В проходе стоял высокий господин в красном фраке с бордовыми отворотами и в высоком алом цилиндре. Он опирался на резную трость с навершием в виде головы обезьяны и улыбался. Его выбеленное гримом лицо казалось лицом мраморной статуи: красные брови фигурно подстрижены и стоят торчком, шикарные усы подкручены, на носу сидят очки в круглой оправе и с розоватыми стеклами, над ними – застыли немигающие подведенные черной краской зеленые глаза.

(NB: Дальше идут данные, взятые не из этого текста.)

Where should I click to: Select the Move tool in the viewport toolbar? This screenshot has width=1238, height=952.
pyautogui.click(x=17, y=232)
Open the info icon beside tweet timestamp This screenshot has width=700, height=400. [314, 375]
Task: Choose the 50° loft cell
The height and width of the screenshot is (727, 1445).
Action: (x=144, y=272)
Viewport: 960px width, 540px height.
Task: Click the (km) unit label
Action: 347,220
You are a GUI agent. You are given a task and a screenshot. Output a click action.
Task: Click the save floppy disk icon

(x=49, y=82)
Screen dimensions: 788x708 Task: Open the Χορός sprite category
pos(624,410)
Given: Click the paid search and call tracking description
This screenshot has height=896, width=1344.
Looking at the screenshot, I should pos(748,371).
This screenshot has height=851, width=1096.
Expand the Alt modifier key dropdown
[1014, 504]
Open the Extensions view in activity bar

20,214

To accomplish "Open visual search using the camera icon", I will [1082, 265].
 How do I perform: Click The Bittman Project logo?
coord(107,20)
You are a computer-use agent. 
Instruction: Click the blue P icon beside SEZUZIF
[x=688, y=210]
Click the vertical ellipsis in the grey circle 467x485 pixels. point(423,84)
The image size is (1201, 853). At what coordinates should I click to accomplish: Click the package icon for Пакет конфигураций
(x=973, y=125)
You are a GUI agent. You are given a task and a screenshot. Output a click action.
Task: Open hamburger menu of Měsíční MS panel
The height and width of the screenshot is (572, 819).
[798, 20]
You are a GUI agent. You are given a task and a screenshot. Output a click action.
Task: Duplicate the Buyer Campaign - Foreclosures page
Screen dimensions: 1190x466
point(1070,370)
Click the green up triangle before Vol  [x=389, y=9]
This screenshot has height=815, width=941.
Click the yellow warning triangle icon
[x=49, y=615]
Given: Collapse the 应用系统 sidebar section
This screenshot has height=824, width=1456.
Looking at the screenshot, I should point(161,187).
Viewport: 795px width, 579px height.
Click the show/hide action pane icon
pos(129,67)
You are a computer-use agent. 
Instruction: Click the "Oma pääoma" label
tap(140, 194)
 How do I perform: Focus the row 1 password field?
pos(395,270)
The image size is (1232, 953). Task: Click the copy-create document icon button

Господин Помпео вскинул трость, и стоявший в толпе встречающих оркестр грянул туш. Вокзал наполнился восторженными криками, несколько дам упали в обморок, стоявшие в оцеплении констебли налились краской, как стеснительные девчушки.

– Господин Помпео! Господин Помпео! Поглядите сюда!

Две дюжины газетчиков, толпившихся слева от дверей вагона, пыжились от натуги. Сверкали вспышки фотографических аппаратов, из них дождем сыпался белый магниевый порошок.

Господин Помпео повернул голову, подставляя лицо линзам фотоаппаратов. Пару мгновений так постоял, а затем сделал шаг и ступил на платформу.

Толпа качнулась и попыталась приблизиться к герою этой великолепной ночи, но констебли не дремали:

– А ну назад! – ревели представители закона и порядка. – Не напирать!

Дубинки принялись стучать по головам.

Циркач с рупором заголосил:

– Тишина! Тишина! Господин Помпео хочет сказать! Всем тихо!

Толпа смолкла, словно каждому из присутствующих в рот засунули кляп, и замерла в ожидании.

Господин Помпео повернул голову и чуть склонился к рожку миниатюрного фонографа, который совал ему один из газетчиков.

Прошло мгновение… за ним другое… а затем, губы господина Помпео чуть шевельнулись:

– Я вернулся! Встречай меня, Габен!

Толпа взорвалась восхищенными криками и аплодисментами. Фотоаппараты выдали очередную порцию вспышек. Оркестр заиграл «Цирковой марш»: трубы загудели, колотушки застучали по коже барабанов.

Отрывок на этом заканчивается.